Taste Inflation

How taste is one of the last defensible skills

𝑰𝒏 𝑻𝒐𝒅𝒂𝒚'𝒔 𝑾𝒂𝒗𝒆:

🎵 When judgment pays more than creation
💰 Why curators are out-earning creators
🎨 Five industries where taste commands premium
🔮 What this means for your most valuable skill

𝑻𝒉𝒆 𝑺𝒉𝒊𝒇𝒕

StockX authenticators inspect and verify limited-edition sneakers, determining what's real and what deserves premium pricing. Their stamp of approval can mean the difference between a $200 shoe and a $2,000 collectible. They didn't design or manufacture anything. Their judgment created the value.

Old School 90S GIF

This pattern is showing up everywhere. The question used to be "can you make this?" Now it's "should this exist at all?"
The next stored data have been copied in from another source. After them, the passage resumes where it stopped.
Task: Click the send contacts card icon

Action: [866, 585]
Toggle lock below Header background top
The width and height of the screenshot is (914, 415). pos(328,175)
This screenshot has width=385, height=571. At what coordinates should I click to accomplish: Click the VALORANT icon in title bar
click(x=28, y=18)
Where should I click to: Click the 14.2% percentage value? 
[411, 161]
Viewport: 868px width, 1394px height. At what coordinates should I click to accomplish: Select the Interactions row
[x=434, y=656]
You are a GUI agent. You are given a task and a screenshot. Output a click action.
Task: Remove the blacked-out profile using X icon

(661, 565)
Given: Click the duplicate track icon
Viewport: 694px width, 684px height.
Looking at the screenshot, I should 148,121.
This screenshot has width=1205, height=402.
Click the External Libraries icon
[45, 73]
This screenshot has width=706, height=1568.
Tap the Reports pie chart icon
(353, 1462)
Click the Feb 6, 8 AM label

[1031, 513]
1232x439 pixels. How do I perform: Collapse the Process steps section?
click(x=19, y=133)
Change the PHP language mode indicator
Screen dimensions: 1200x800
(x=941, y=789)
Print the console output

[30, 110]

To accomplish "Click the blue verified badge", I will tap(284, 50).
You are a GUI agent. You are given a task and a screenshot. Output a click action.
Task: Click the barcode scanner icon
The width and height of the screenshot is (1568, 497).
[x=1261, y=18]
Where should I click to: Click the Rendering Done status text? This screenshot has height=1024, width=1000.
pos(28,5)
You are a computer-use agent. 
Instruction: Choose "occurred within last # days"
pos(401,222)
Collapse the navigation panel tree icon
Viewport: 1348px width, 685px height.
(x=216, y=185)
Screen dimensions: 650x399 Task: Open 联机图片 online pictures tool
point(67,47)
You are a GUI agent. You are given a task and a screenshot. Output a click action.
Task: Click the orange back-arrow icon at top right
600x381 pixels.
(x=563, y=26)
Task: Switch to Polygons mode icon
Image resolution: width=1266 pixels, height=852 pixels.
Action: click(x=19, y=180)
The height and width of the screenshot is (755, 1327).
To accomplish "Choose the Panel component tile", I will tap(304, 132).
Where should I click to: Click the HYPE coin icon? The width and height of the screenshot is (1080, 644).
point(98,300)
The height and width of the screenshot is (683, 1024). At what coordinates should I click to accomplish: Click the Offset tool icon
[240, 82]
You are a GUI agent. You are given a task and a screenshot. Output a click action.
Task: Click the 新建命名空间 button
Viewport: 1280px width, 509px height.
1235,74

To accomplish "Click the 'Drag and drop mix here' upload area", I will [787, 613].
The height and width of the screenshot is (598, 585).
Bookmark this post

I'm calling this shift "Taste Inflation" - when the ability to judge what matters becomes more valuable than the ability to make it.

The smartest professionals aren't just creating anymore. They're becoming the filters that determine what deserves attention.

𝑾𝒉𝒚 𝑵𝒐𝒘?

Three forces converged:

  1. AI made creation easy. Anyone can generate professional-looking work now. The hard part isn't making things anymore—it's deciding what's worth making.

  2. Too much content, not enough attention. More gets created daily than anyone can consume. The filter became more valuable than the source.

  3. Taste can't be taught to machines. AI executes instructions well but can't judge what should exist before the data proves it. Human judgment is still the advantage.

𝑬𝒂𝒓𝒍𝒚 𝑺𝒊𝒈𝒏𝒂𝒍𝒔

Aimé Leon Dore:
Builds monthly curated Spotify playlists that define their sonic identity as much as their clothing does. These playlists drive in-store experiences, campaign launches, and brand loyalty. Customers come for the aesthetic vibe, which music curation controls. ALD isn't selling clothes. They're selling taste.


Netflix Collections: 
Layers human editorial teams over its algorithms to create "Collections." With 260 million subscribers, they chose to invest in human taste because editorial judgment drives engagement algorithms can't predict. These aren't recommendations based on what you watched. They're selections based on what editors believe matters.


Indiemono 
Independent curator Sanik runs 405 public Spotify playlists focusing on indie and alternative music, with flagship playlists hitting 20,000+ saves. Revenue comes from brand partnerships, label co-releases, and advisory work. Not from creating music, but from defining what indie sounds matter right now. While music producers earn one-off track fees or streaming pennies, curators like Indiemono monetize taste through ongoing relationships.

𝑭𝒖𝒕𝒖𝒓𝒆 𝑰𝒎𝒑𝒍𝒊𝒄𝒂𝒕𝒊𝒐𝒏𝒔

  • Curation becomes its own career track. Job titles like "Brand Taste Director" will become standard six-figure roles. Résumés will list "curated X for Y brand" as credentials. Deciding what matters will be separate from making things.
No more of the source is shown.